A whole foods, plant-centric diet rich in fiber and beneficial bacteria found in fermented foods improves the quality and quantity of the good bacteria in our gut and helps protect our body and mind during times of stress. Finding ways to incorporate these foods into your regular diet will support the long-term health of your gut.
- Eat whole foods + lots of plants
- Minimize processed, refined, packaged products which don't benefit the good bacteria and feed the bad bacteria!
- Focus on fiber (in particular, specific types of fiber found in high amounts in the below foods):
- Sweet potato, pumpkin, winter squash, cauliflower, artichoke, radicchio/chicory, onions, garlic, leeks, oats, green tip bananas, legumes
- Enjoy fermented foods:
- Unpasteurized sauerkraut, kimchi, other pickled vegetables, and miso; kombucha; kefir and yogurt with “live active cultures” (sheep/goat’s milk or coconut)
- Pursue a healthy lifestyle
- Adequate sleep and other lifestyle activities previously mentioned are equally important.
- Be mindful that long-term use of birth control, antibiotics, steroids, and pain relievers such as ibuprofen and aspirin can damage the integrity of our gut flora.
A Few Tips to Get Started
Some of these guidelines for a gut-friendly diet and restoring depleted nutrients might be familiar.
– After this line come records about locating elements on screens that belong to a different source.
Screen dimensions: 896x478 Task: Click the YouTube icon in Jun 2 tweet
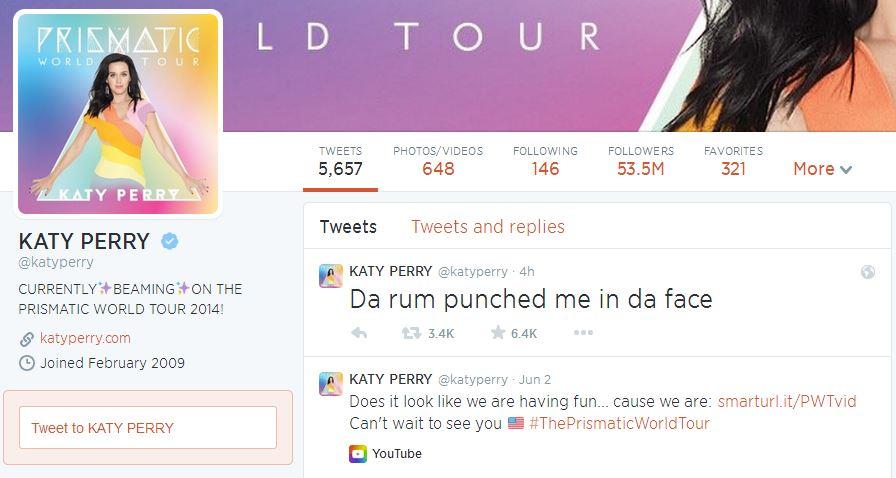point(358,453)
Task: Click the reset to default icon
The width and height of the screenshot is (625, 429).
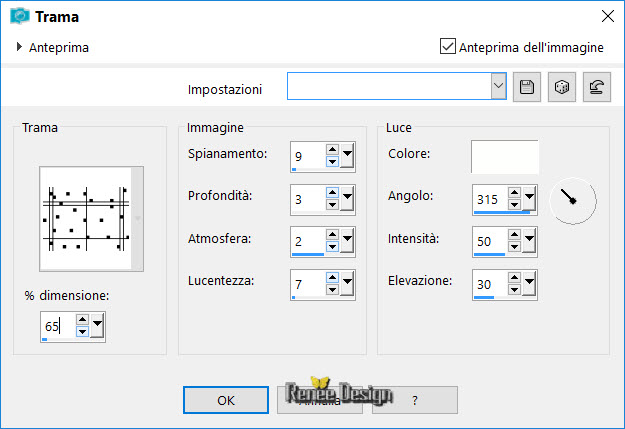Action: pyautogui.click(x=598, y=88)
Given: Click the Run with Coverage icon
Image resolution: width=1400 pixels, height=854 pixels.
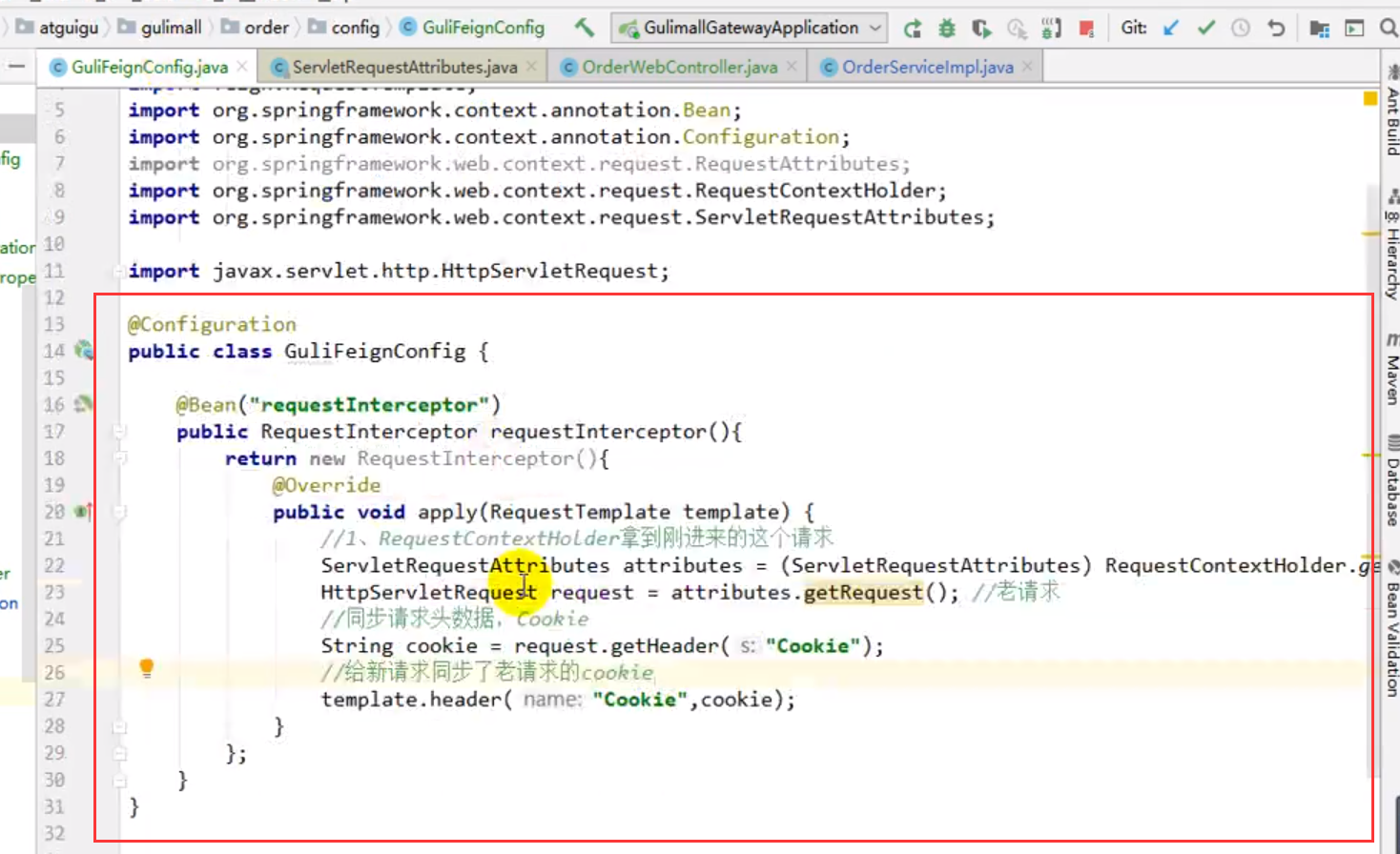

Others might feel foreign and difficult to implement. Here are a few final tips for making adjustments to improve your diet:
- Start with the familiar, and go slow, one change at a time. Identify just one suggestion in this article that feels manageable. Success early on builds motivation and momentum to continue on your journey. We gain more clarity and insight when there are fewer new variables added in at once. This is especially important to remember for you multi-taskers!
- Get creative and curious experimenting how to implement a change. There may be more than one way. See what does and doesn’t work, and stick with it. When it’s right, the change should feel enjoyable as should the process of discovery. Success often hinges on the small tweaks we make to our behaviors and attitudes, rather than the major overhauls. This isn't about sacrifice, loss, or being stoically rigid.
- Forming new habits can sound a lot easier on paper in the moment, than in practice when experimenting with what can feel unnatural and strange. Many people committed to making diet and lifestyle changes find it helpful to work with a coach for support and step-by-step guidance that is tailored to their needs.